**Task requirements**
Copy out the lines of the records below, and only those lines, from the one with "The Thalia Sodi" through the one with "FILM/TV NEWS (207, 72)", exactly as they appear.

(Source records)
BEGIN

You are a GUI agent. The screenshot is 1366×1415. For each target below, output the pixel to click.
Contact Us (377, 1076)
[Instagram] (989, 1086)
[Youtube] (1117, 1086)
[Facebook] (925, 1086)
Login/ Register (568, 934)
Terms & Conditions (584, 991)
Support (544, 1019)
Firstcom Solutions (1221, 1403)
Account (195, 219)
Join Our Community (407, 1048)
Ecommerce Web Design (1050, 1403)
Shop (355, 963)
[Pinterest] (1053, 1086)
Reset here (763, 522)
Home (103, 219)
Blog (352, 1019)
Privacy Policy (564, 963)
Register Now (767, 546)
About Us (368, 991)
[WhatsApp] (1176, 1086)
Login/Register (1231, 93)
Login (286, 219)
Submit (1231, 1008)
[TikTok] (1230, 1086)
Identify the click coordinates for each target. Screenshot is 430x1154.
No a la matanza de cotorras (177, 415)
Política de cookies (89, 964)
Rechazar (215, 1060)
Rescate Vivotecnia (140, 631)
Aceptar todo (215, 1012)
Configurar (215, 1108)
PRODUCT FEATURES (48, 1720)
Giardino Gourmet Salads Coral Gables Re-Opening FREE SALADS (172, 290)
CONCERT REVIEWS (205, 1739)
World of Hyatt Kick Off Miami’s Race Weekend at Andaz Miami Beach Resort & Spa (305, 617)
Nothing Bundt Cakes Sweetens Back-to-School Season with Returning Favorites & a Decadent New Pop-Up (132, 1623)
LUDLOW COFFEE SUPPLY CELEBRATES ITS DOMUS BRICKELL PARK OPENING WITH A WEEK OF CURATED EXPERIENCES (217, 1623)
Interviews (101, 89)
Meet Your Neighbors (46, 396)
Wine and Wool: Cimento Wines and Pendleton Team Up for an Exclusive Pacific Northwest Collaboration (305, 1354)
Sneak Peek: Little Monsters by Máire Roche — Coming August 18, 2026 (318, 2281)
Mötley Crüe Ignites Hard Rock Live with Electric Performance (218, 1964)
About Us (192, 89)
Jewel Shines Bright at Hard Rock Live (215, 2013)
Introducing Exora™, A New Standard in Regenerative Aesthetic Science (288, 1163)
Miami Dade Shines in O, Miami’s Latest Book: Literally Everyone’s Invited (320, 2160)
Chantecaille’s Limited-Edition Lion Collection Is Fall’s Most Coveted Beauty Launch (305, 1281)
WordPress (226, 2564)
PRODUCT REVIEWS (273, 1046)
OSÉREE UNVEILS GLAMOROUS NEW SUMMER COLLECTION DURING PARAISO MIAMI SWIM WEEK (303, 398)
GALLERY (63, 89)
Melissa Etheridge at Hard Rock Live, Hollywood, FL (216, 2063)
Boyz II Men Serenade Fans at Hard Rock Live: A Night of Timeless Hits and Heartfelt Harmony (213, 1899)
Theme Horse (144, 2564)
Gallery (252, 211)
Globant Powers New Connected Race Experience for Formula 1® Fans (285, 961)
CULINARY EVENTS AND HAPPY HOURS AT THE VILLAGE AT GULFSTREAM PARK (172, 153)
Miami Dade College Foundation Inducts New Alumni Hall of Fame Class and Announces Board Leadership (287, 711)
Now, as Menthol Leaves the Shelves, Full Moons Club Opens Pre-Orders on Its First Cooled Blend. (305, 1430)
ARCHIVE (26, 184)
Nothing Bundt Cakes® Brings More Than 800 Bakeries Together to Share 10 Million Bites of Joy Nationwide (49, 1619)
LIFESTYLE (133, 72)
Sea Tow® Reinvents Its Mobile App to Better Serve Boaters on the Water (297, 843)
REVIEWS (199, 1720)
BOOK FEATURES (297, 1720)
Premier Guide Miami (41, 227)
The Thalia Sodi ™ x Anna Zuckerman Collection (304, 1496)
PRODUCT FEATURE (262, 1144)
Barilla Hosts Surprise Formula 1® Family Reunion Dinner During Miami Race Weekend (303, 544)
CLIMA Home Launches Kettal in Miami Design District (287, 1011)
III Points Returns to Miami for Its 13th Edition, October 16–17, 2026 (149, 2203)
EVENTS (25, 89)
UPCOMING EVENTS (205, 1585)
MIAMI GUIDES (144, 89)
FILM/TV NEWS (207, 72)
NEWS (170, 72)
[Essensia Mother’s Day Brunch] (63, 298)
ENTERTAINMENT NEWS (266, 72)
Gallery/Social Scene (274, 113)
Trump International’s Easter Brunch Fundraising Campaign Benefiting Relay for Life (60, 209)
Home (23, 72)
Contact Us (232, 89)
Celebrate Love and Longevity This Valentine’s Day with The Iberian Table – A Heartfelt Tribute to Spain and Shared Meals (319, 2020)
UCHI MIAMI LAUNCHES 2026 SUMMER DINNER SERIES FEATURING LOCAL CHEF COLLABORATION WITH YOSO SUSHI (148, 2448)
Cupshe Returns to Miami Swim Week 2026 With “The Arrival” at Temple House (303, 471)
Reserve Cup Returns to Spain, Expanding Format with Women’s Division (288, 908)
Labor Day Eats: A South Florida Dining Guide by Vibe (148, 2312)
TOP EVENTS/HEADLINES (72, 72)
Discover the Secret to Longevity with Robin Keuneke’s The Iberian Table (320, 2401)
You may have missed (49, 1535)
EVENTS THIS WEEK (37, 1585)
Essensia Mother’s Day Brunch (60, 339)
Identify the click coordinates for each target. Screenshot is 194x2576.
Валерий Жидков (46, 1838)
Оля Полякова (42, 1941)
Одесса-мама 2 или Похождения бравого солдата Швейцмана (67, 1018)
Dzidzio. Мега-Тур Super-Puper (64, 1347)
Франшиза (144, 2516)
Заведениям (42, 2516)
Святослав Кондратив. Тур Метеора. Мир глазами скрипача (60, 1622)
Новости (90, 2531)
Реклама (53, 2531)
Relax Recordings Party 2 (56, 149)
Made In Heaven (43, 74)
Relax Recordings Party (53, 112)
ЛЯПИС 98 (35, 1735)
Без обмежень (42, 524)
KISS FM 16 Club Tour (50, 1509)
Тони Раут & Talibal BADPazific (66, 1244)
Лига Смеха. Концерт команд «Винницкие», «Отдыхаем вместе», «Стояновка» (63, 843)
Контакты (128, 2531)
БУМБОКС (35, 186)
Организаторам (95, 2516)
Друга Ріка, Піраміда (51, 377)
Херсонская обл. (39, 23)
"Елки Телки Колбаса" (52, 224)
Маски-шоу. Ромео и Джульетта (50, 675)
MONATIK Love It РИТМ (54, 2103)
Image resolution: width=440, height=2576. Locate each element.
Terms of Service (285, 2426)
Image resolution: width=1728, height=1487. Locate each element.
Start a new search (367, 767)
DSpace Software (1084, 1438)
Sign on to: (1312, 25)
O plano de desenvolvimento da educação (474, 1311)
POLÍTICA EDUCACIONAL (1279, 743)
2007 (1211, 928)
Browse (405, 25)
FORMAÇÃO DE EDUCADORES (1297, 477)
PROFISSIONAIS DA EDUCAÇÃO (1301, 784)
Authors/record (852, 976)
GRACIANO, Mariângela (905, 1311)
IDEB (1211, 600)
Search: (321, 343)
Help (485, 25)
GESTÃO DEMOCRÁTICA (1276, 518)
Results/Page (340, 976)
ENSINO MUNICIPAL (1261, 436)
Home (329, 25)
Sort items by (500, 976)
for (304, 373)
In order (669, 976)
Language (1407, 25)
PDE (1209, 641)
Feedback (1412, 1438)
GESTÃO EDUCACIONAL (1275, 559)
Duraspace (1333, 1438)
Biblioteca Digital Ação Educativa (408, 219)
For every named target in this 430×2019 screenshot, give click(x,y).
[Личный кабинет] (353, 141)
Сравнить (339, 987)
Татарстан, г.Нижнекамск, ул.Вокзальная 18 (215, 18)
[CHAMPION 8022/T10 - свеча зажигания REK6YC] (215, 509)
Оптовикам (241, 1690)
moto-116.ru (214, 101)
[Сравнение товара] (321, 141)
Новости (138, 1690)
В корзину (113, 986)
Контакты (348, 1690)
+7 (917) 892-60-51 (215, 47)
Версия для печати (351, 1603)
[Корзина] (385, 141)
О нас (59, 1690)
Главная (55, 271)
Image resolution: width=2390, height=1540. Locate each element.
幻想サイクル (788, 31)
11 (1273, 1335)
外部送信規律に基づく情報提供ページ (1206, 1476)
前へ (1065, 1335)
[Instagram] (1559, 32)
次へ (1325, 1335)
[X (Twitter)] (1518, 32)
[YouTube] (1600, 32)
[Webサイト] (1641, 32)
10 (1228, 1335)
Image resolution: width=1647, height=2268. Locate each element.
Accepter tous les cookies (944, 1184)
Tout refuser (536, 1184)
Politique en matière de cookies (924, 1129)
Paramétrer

END

**Answer space**
The Thalia Sodi ™ x Anna Zuckerman Collection (304, 1496)
PRODUCT FEATURE (262, 1144)
Barilla Hosts Surprise Formula 1® Family Reunion Dinner During Miami Race Weekend (303, 544)
CLIMA Home Launches Kettal in Miami Design District (287, 1011)
III Points Returns to Miami for Its 13th Edition, October 16–17, 2026 (149, 2203)
EVENTS (25, 89)
UPCOMING EVENTS (205, 1585)
MIAMI GUIDES (144, 89)
FILM/TV NEWS (207, 72)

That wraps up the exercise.